**Stored data**
########################################

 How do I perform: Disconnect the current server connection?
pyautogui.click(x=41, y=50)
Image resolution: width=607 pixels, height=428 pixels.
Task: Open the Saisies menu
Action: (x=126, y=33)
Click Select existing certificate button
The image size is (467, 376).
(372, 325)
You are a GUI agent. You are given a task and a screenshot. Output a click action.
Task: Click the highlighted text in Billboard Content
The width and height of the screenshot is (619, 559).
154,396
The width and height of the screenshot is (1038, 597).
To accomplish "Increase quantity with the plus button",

########################################

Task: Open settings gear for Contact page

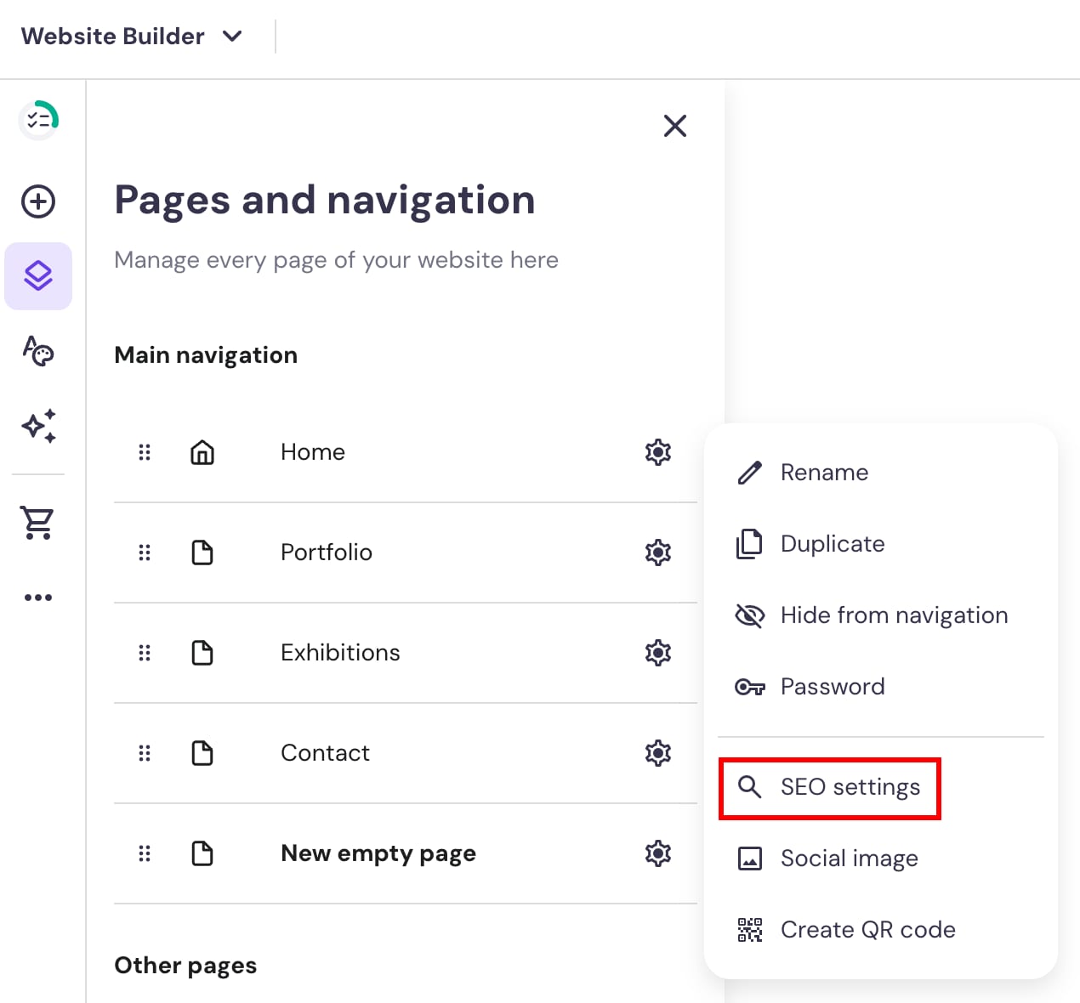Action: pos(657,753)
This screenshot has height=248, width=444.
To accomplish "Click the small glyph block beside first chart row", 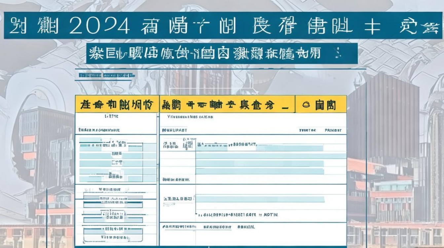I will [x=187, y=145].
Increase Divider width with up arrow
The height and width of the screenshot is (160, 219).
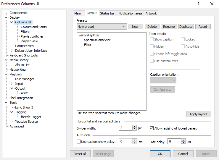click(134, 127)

########################################

**PROBLEM DETAILS**
For the string "with", go through the entries above and copy each line where it occurs.

**ANSWER FOR THE TASK**
To accomplish "Increase quantity with the plus button",
Increase Divider width with up arrow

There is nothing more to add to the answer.